▶ Brano estratto
──────────
Avverso tali statuizioni A.B. ha proposto ricorso per cassazione, deducendo due motivi di censura. L’INPS ha resistito con controricorso. Il Pubblico Ministero ha depositato memoria con cui ha argomentato per il rigetto del ricorso. Anche le parti hanno depositato memoria ex art. 378 c.p.c.
Ragioni della decisione
Con il primo motivo, la ricorrente denuncia violazione e falsa applicazione degli artt. 2, comma 5 0 , l. n. 297/1982, e 1, comma 2, d.lgs. n. 80/1992, per avere la Corte di merito rigettato la domanda sul presupposto che ella avesse solamente tentato di notificare alla ex datrice di lavoro il decreto ingiuntivo e il precetto relativi al credito per TFR, senza tuttavia considerare nei suoi confronti non era in concreto possibile alcuna azione esecutiva, essendo stata la società sciolta senza nemmeno esser previamente posta in liquidazione e avendo gli eredi dell’unico socio accomandatario rinunciato all’eredità: ad avviso di parte ricorrente, infatti, onerare in casi del genere l’assistito della necessità di una previa e infruttuosa esecuzione patrimoniale del datore di lavoro equivarrebbe a disattendere l’insegnamento di questa Corte di legittimità secondo cui tale comportamento non può essere richiesto allorché l’esperimento dell’esecuzione forzata ecceda i limiti dell’ordinaria diligenza oppure quando la mancanza e/o l’insufficienza delle garanzie patrimoniali debbano considerarsi provate in relazione alle particolari circostanze del caso concreto.
Con il secondo motivo, la ricorrente lamenta violazione e falsa applicazione dell’art. 2112 c.c., per avere la Corte territoriale ritenuto che la responsabilità solidale dell’impresa affittuaria dell’azienda dell’ex datrice di lavoro valesse comunque ad escludere l’intervento del Fondo di garanzia: a suo avviso, infatti, essendo il TFR un credito a maturazione progressiva, nessun dubbio potrebbe sussistere circa l’obbligo dell’ex datrice di lavoro di corrisponderlo per la parte di rapporto svolto alle sue dipendenze, di talché affatto ingiustificato sarebbe stato il rifiuto dell’INPS di corrisponderlo.
Tale ultimo motivo va esaminato con priorità, in considerazione della sua potenziale valenza assorbente, ed è infondato.
──────────
▶ Il tuo compito
Prosegui la sentenza sul Fondo di garanzia per il TFR partendo dopo l'ultima frase riportata.

▶ Materiale raccolto
──────────
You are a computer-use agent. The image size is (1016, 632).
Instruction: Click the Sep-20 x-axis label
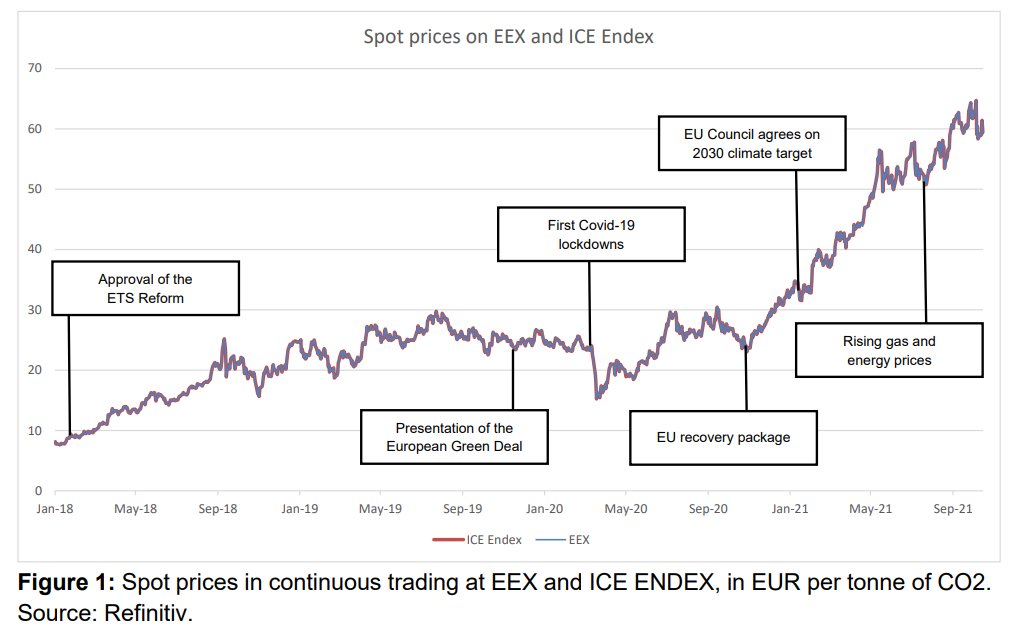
──────────
▶ In risposta
Parte ricorrente fonda la propria prospettazione sull’assunto (già sostenuto da questa Corte con la sentenza n. 24730 del 2015) secondo cui, ove si ritenesse che i crediti già venuti in essere presso il datore di lavoro cedente possano essere fatti valere ex art. 2112 c.c. nei confronti del cessionario, si realizzerebbe un aggiramento della disciplina dell’art. 2, l. n. 297/1982, e dell’art. 2, d.lgs. n. 80/1992.
Si tratta, tuttavia, di assunto che la successiva giurisprudenza di questa Corte ha rimeditato e disatteso, reputando invece che, anche quando il fallimento o comunque l’insolvenza del datore di lavoro cedente intervenga dopo che sia cessato il rapporto di lavoro proseguito con il cessionario, l’intervento del Fondo di garanzia va circoscritto al caso in cui sia stato dichiarato insolvente ed ammesso alle procedure concorsuali il datore di lavoro che è tale al momento in cui il TFR diviene esigibile, restando irrilevante e inopponibile all’INPS la stessa circostanza che il credito maturato per TFR fino al momento della cessione dell’azienda sia stato ammesso allo stato passivo nella procedura fallimentare del cedente (Cass. n. 19277 del 2018): scopo della direttiva europea 80/987/CEE (di cui l’art. 2, l. n. 297/1982, rappresenta recepimento) è infatti l’assicurazione di una copertura del Fondo di garanzia per i crediti insoddisfatti che siano maturati in quel determinato periodo di tempo in cui si può ragionevolmente presumere che l’inadempimento datoriale sia conseguenza della sua condizione di insolvenza, non anche la copertura di un qualsiasi inadempimento verificatosi in danno del lavoratore, essendo i crediti del lavoratore nelle vicende circolatorie dell’azienda oggetto di specifica tutela da parte di altre normative comunitarie (così, in motivazione, Cass. n. 4897 del 2021).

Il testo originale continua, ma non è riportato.